Drive continuous improvement across the Asia Pacific Regional Supply Chain for Agricultural Solutions by leveraging data analytics to identify inefficiencies and implement data-driven solutions.
This role also leads digitalization and automation efforts, including data extraction, dashboard development in Power BI, and predictive analytics enablement.
Main Tasks
Advanced Analytics & Modeling
Develop predictive models for demand forecasting, inventory optimization, and lead time prediction.
Apply machine learning techniques (e.g., anomaly detection, planning data analysis) to large datasets to solve supply chain challenges.
Data Engineering & Automation
Manage and transform large datasets from ERP and planning systems (e.g., SAP).
Build automated data pipelines using Python, SQL, or similar tools.
Decision Support & Scenario Planning
Create simulation and optimization tools to support strategic planning and what-if analysis.
Monitor and refine models to ensure optimal performance.
Digital Supply Chain Projects
Lead or co-lead digital transformation initiatives (e.g., control towers, predictive maintenance, AI in logistics).

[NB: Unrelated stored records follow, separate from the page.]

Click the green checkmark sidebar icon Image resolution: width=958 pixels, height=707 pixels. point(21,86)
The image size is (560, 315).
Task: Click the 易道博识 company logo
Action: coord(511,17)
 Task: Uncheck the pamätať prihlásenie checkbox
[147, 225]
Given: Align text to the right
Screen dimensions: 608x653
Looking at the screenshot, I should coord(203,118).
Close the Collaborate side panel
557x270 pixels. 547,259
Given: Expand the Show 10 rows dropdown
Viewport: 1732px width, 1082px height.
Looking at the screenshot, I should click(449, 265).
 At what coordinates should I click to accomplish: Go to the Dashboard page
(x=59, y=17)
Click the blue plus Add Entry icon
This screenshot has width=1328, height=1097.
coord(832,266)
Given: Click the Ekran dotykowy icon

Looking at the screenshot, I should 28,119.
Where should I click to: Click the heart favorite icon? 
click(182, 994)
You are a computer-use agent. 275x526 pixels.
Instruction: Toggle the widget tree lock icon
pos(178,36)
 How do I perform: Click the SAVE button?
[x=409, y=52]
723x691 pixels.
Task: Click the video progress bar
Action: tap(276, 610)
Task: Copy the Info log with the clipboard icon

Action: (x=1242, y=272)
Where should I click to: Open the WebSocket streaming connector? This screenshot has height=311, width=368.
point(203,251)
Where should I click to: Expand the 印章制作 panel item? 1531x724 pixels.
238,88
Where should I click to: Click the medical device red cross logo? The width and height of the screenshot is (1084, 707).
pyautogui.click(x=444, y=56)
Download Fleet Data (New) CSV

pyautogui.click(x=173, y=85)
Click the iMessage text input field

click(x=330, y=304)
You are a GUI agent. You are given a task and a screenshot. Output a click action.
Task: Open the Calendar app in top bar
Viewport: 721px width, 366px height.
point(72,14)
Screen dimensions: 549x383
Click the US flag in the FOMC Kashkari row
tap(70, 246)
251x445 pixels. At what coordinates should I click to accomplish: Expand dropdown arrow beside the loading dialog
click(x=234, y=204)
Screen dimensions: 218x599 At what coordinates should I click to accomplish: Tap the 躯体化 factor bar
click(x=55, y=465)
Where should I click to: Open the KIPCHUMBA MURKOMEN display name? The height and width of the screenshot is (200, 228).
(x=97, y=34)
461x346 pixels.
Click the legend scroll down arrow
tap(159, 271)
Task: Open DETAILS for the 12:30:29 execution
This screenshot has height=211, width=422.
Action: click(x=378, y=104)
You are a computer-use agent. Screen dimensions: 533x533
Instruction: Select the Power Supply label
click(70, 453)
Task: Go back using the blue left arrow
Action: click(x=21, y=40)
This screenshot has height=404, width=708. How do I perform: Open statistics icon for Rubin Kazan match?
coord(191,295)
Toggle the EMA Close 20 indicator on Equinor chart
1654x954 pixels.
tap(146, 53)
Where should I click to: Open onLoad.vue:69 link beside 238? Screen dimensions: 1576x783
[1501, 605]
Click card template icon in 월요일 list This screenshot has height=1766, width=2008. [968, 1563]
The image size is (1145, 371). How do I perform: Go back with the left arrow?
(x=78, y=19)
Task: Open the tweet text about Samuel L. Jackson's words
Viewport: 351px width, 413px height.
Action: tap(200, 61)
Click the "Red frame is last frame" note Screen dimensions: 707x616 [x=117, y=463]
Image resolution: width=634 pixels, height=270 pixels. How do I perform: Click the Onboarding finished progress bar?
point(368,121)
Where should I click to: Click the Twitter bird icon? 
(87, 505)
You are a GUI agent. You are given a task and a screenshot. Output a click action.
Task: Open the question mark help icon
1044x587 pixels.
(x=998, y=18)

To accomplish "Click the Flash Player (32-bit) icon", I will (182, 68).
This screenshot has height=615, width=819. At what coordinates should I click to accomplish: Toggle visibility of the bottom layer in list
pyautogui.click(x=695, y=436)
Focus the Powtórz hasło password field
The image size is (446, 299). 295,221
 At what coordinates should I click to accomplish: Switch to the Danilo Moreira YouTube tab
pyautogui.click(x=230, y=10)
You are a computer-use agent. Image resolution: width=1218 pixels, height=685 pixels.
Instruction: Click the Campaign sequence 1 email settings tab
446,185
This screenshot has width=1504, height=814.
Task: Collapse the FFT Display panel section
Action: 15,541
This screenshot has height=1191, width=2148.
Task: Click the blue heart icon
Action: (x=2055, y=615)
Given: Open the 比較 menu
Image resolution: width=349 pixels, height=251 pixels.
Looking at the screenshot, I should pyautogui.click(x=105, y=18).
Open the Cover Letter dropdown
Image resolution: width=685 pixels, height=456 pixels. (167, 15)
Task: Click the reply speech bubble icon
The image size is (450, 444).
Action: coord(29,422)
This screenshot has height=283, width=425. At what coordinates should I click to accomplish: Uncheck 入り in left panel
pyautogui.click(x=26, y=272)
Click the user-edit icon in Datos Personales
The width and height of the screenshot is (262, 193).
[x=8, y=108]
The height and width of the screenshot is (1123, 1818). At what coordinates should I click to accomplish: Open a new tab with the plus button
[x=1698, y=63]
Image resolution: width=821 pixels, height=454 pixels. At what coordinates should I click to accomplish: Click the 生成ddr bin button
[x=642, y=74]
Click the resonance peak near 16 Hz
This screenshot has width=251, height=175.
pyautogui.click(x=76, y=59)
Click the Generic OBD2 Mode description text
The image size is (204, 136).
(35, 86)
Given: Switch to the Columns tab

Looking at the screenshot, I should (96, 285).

Collaborate with IT and data teams to enhance infrastructure and modeling capabilities.
Requirements
Bachelor’s degree in Data Science, Computer Science, Operations Research, Industrial Engineering, Supply Chain, or related fields.
Minimum 3 years of experience in Supply Chain Analytics, Data Science, or quantitative modeling.
Proficient in Python or R; strong SQL skills.
Experience with cloud platforms (e.g., Snowflake, Azure, AWS) and machine learning libraries (e.g., scikit-learn, TensorFlow).
Familiarity with Supply Chain Planning and Execution Systems (e.g., SAP IBP, Kinaxis).